REQUIRED WORK: Pull out every line below holding the word "Sort".

RECORDED DATA:

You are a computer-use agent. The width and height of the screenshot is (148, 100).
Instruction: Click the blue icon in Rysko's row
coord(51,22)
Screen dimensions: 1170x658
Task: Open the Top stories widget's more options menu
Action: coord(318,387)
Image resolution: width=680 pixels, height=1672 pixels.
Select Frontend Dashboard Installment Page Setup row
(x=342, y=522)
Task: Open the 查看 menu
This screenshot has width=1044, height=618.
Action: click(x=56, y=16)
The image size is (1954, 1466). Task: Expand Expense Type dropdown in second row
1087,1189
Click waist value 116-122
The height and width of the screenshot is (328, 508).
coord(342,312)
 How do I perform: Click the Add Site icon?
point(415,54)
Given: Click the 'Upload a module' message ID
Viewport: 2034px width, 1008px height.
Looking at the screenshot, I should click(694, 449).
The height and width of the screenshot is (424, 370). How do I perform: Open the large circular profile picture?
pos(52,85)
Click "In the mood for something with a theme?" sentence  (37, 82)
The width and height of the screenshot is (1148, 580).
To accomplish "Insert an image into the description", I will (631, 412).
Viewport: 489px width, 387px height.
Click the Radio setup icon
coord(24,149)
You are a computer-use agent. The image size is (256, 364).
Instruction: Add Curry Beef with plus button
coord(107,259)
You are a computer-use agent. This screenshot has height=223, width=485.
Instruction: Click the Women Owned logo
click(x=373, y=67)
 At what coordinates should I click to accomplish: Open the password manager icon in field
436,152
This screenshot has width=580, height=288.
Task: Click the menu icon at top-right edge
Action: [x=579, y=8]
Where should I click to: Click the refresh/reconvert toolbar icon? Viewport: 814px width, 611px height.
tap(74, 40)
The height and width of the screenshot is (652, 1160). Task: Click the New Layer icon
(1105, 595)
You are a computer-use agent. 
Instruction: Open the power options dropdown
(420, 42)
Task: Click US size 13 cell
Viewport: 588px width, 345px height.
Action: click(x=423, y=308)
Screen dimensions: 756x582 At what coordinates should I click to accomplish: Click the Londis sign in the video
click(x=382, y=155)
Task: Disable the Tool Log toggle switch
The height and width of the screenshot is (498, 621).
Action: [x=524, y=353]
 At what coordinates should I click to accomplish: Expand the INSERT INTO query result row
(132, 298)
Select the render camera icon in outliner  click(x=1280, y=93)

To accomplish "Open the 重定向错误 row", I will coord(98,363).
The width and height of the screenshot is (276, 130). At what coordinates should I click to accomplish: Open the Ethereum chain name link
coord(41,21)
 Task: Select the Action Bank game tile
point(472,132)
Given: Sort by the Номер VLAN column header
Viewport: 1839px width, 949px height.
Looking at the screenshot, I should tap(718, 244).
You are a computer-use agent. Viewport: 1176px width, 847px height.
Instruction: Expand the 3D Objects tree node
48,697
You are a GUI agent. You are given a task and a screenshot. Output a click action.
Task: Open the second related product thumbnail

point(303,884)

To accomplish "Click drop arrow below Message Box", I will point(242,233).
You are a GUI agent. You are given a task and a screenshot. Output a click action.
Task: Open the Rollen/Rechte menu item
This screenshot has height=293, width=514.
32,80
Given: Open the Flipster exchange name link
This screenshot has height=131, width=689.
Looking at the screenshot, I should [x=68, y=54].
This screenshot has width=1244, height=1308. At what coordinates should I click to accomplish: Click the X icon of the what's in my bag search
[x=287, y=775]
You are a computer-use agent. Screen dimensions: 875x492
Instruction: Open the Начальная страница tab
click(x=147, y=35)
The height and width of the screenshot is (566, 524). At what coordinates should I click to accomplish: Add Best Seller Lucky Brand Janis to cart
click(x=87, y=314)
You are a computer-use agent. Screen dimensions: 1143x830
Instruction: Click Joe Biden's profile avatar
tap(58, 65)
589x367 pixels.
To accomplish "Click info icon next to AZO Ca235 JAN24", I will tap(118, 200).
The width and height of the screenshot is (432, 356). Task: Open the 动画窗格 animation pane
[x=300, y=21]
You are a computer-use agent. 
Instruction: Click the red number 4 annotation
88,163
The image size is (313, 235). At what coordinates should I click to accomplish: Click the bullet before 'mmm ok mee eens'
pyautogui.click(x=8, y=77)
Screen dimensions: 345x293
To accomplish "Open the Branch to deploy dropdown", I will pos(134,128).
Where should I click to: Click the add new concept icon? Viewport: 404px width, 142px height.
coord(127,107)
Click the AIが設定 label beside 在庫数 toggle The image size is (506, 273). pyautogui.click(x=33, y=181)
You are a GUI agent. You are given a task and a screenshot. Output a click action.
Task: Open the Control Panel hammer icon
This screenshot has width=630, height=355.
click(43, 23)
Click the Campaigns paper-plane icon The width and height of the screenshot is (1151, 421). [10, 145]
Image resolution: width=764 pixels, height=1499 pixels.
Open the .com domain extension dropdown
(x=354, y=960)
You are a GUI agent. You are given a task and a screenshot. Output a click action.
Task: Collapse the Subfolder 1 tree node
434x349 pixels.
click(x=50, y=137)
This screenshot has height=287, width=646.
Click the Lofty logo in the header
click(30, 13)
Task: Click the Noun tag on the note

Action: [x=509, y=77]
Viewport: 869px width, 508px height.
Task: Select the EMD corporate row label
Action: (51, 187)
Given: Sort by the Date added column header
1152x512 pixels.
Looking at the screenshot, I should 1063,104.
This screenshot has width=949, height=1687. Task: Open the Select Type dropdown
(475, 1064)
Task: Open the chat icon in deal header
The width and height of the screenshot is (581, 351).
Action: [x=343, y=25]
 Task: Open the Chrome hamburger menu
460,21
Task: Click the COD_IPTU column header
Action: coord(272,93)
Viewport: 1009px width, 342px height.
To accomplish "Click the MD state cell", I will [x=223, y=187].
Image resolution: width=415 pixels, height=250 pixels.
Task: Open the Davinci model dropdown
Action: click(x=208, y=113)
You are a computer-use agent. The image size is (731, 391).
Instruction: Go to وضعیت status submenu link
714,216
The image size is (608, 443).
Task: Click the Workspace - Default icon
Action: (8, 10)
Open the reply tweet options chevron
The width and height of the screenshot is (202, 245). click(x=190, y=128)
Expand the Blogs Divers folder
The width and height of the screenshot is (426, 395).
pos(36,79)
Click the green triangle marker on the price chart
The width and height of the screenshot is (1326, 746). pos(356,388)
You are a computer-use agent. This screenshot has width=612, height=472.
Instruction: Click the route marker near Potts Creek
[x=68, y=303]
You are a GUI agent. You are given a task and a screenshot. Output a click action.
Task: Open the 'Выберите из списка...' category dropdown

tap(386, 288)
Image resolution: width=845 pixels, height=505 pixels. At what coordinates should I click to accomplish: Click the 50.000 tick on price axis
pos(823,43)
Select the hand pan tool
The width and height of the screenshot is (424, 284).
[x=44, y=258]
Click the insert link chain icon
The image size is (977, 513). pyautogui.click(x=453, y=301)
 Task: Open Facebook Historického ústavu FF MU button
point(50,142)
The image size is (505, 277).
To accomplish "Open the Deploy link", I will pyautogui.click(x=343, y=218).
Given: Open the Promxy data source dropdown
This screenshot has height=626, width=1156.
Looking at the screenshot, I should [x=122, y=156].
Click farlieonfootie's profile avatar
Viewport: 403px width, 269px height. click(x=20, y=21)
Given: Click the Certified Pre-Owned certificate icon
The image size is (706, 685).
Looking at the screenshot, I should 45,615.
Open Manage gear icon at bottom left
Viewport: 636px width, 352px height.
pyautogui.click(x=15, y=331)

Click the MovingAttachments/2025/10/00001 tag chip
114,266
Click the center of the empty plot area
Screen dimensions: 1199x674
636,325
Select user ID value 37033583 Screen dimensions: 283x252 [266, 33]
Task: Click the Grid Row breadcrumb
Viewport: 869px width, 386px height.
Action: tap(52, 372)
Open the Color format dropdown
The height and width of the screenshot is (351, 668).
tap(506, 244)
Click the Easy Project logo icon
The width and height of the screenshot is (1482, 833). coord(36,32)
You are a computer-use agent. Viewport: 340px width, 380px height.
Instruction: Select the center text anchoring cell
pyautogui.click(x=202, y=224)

EXERCISE ANSWER:
Given: Sort by the Номер VLAN column header
Given: Sort by the Date added column header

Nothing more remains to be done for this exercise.